There is a “desperate” need for more staff, the Royal College of Psychiatrists in Scotland has said.
New figures from Public Health Scotland show 70 per cent of children and young people were seen within 18 weeks from September to December last year.
This is a drop from 79 per cent in the previous quarter, and from 73 per cent in the same period the year before.

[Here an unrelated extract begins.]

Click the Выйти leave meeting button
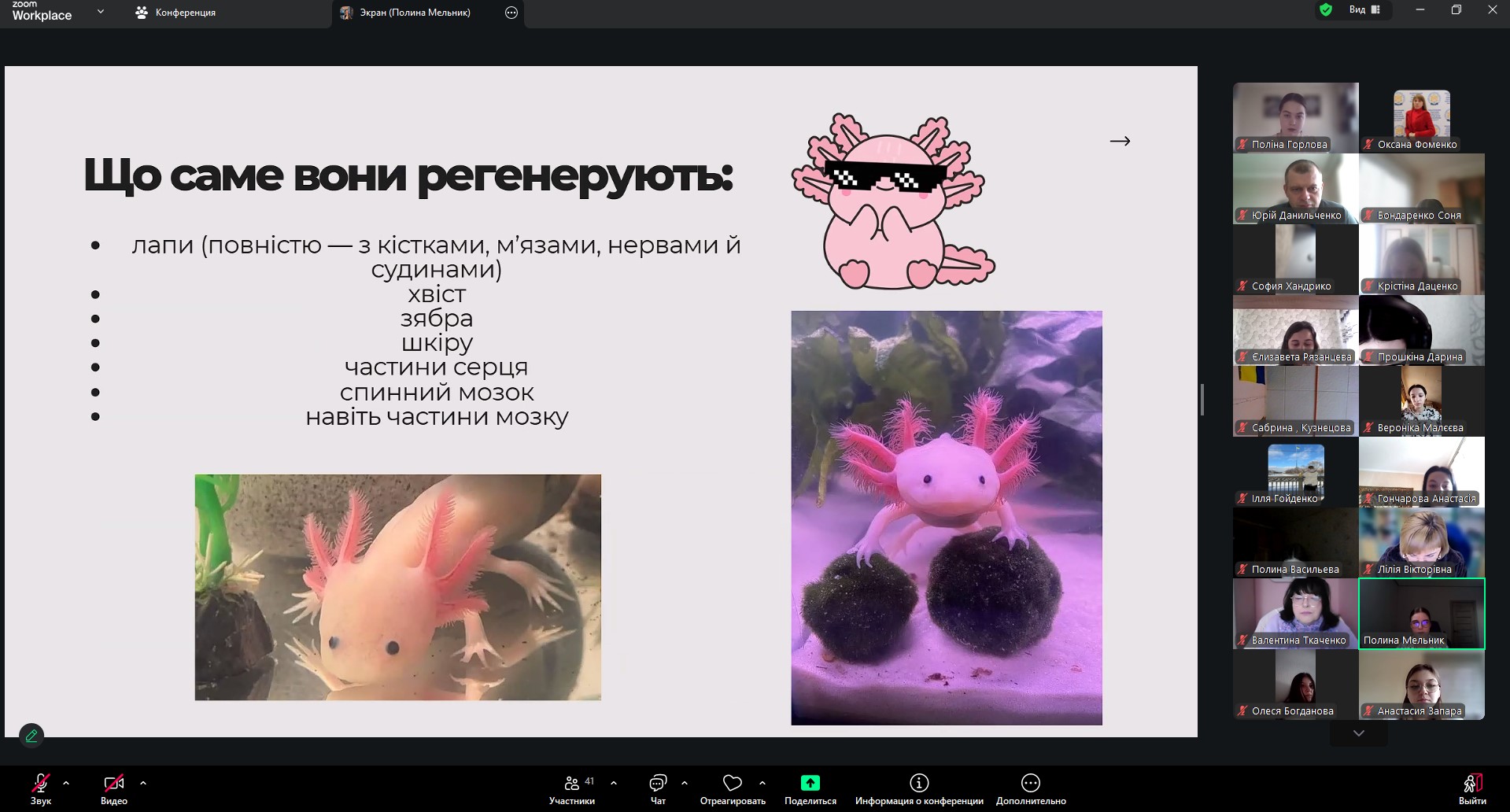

The Scottish Government target is 90 per cent.
Dr Helen Smith, chair of the CAMHS Faculty at RCPsych in Scotland, said: “With waiting times on the rise again, the Scottish Government really need to be stepping up a gear when it comes to the mental health of our children and young people.
“CAMHS desperately need more staff to be able to deliver specialist care and there also needs to be much greater co-ordination between services to ensure every young person gets the right support they need at the right time.
"Early intervention is necessary to prevent a generation of young people suffering with mental health difficulties."
It comes as waiting times performance at accident-and-emergency (A&E) departments reached their fifth-worst on record.
Some 71 per cent of patients were admitted, transferred or discharged within four hours in the week to March 6, against a target of 95 per cent.
Scottish Conservative shadow health secretary Dr Sandesh Gulhane warned lives would be “needlessly lost” because of the delays.
Labour health spokesperson Jackie Baillie urged the Government not to let the “A&E crisis” become normal.
“Week after week, the chaos in our emergency services has been putting lives on the line – but the SNP are posted missing,” she said.
Scottish Liberal Democrat leader Alex Cole-Hamilton added that “the fact that this crisis has carried on for so many months is shocking”.
Mental health minister Kevin Stewart said a “record number of children and young people” had started receiving CAMHS treatment in the last three months 2021, adding that the government is committed to meeting the 90 per cent standard.
Some £4.25 million has been invested this year to help health boards tackle CAMHS backlogs, he said.